Fate una prova: chiedete a un giovane se conosce Bacchelli. Nella migliore delle ipotesi vi dirà che è l'estensore di una legge che porta il suo nome, finalizzata ad aiutare artisti indigenti.
I più informati ricorderanno il suo monumentale Mulino del Po, romanzo scritto alla fine degli anni 30 del secolo scorso e grandioso sceneggiato televisivo del 1963 del maestro del genere Sandro Bolchi.
Ho sempre considerato Bacchelli alla stessa stregua di Manzoni, cioé un grande romanziere, come notoriamente non ne abbiamo in Italia, e ho trovato lo stesso giudizio espresso da Montanelli, nella prefazione a una vecchia edizione del Mulino del Po.
In questo intenso romanzo, Una passione coniugale, che ho riletto dopo tanti anni, ho ritrovato tutti gli elementi che me lo fecero amare nel lontano 1963, quando lo lessi in questa terza edizione: l'elegante scrittura, la complessa analisi psicologica dei personaggi, la modernità con la quale l'autore tratta un tema caro alla grande letteratura romantica, il rapporto tra l'amore e la morte.
Per dare un'idea di questo denso romanzo, ecco un brano che, per chi ha qualche dimestichezza con Proust, non faticherà a trovare alcune affinità:
Giulia era arrivata a Olmèdolo assai stanca, e aveva fatto una sana e bella dormita. Più lunga quella di Giorgio, che dormiva ancora quando Giulia appoggiata la testa sul palmo della mano destra, si mise sul fianco a guardarlo, pensando pigramente e contenta alla dolcezza del letto ritrovato dopo quei parecchi giorni di letti d'albergo. Non basta, rifletteva, che un letto sia buono, nè troppo cedevole nè troppo duro, e uguale e di giusta ampiezza. Bisogna, come la camera, che sia diventato nostro e cògnito, foggiato e penetrato di quelle innumerevoli impronte personali, che si fanno percepire dai sensi quando mancano e che lo spirito non degna di riconoscere se non quando, dopo che uno sia partito o sia morto, all'entrare nelle sue stanze intime ci s'accorge con dolore com'erano sue e come restano animate da lui.L'amore che lega i due sposi si colora, fin dalle prime pagine, di una vena drammatica quando viene diagnosticato a Giulia una leucemia che non lascia alcuna speranza. L'amore, già intenso che li lega, privato della prospettiva del futuro, diviene assoluto, disperato, morboso: gli sposi si isolano completamente per dedicarsi solo al loro rapporto, destinato a interrompersi con la morte.
Giulia controlla le modificazioni che la malattia compie sul suo corpo:
Dimenticando nel timore l'oggetto del suo timore, si buttò com'era fuori del letto, e andò a scostare la tenda davanti a uno di quegli specchi che dal tempo della sua malattia teneva sempre coperti.
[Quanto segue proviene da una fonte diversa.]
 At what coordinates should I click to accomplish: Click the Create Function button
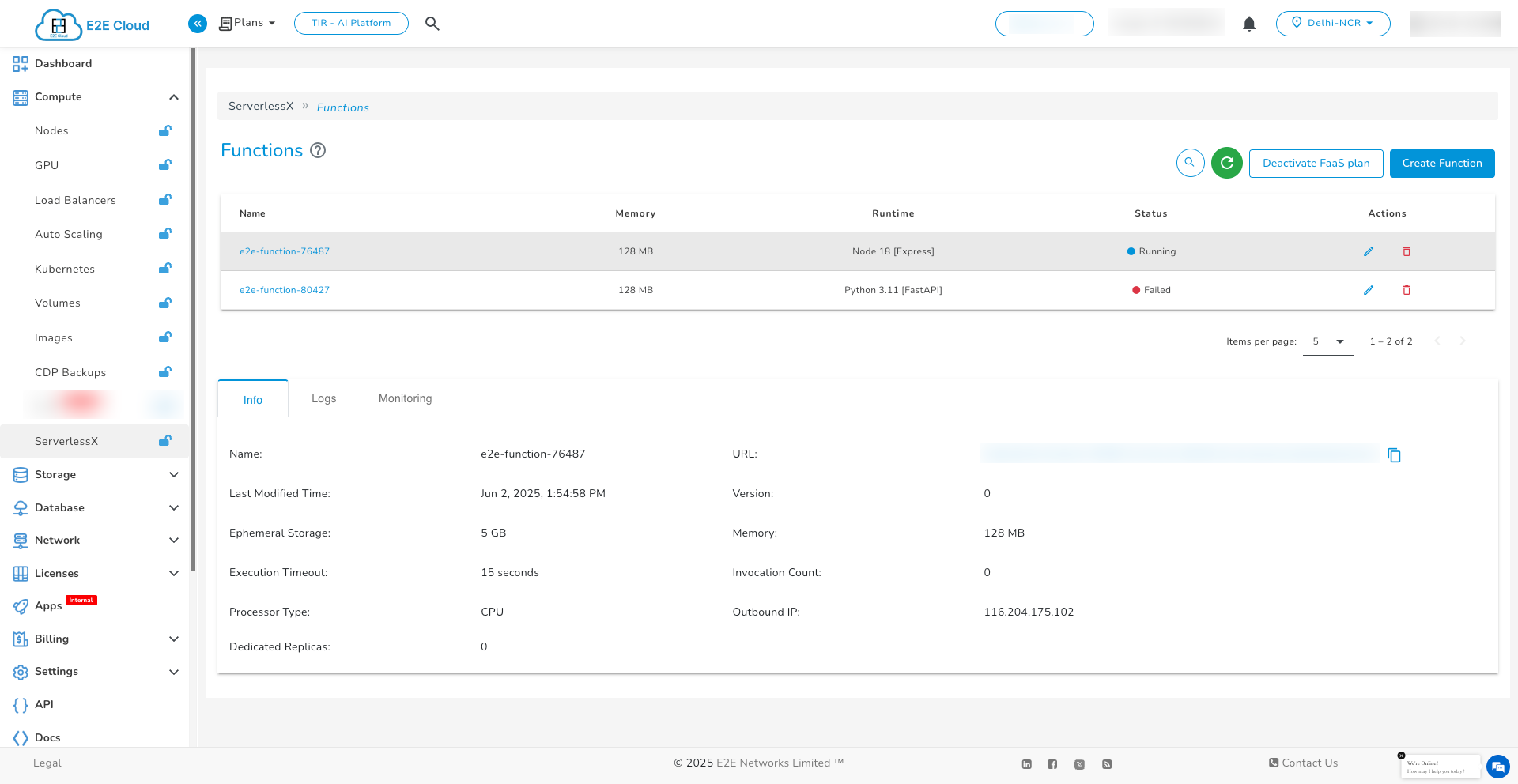pos(1441,163)
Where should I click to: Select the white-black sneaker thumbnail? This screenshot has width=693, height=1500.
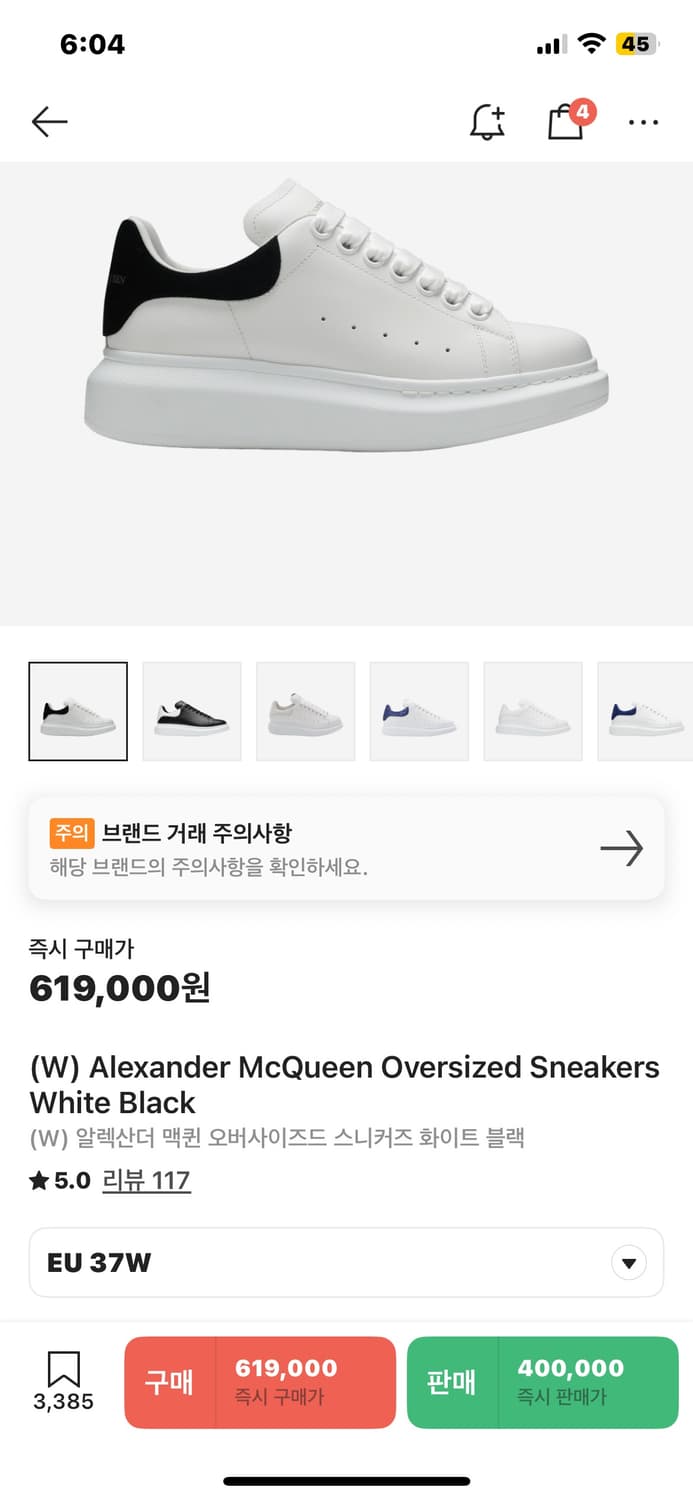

Lo specchio le rifletteva addosso la luce, approfondendogliela attorno, e facendo splendere i margini e le linee esterne del suo corpo. Com'era bella! Sorta in piedi aveva ritrovato lo splendore fermo della sua gioventù, che il sonno aveva ammollito. Nello specchio molato, dalla luce chiara e profonda, apparivano, quasi in una limpida acqua di gemma, le parti più donnesche del corpo di lei, che gli volgeva le spalle, dalle ombrose ascelle e dal collo, che proteso verso lo specchio spiccava agile e fresco, fino alla dolcezza arrendevole e vigorosa delle ginocchia lucide e rotonde. Lo specchio incastonava il viso come una gemma: Lei non guardava Giorgio nello specchio, nè la propria bellezza, ma levando le braccia graziose, fatte esili dalla malattia tanto da dare una stretta al cuore indicibile, non meno belle, allontanava con una mano i capelli scomposti, ala nera sulla sua fronte ben fatta e nobilmente, e con l'altra scostava fra due dita le labbra e le palpebre in quel gesto di paura puerile che le era diventato abituale da quando spesso s'era data a spiare sulle gengive e dentro le palpebre i progressi del suo funebre pallore.
I personaggi di questo indimenticabile romanzo, sono resi con una vividezza esemplare, il loro travaglio psicologico di fronte all'incombente tragedia è raccontato con la semplicità che è solo dei grandi classici.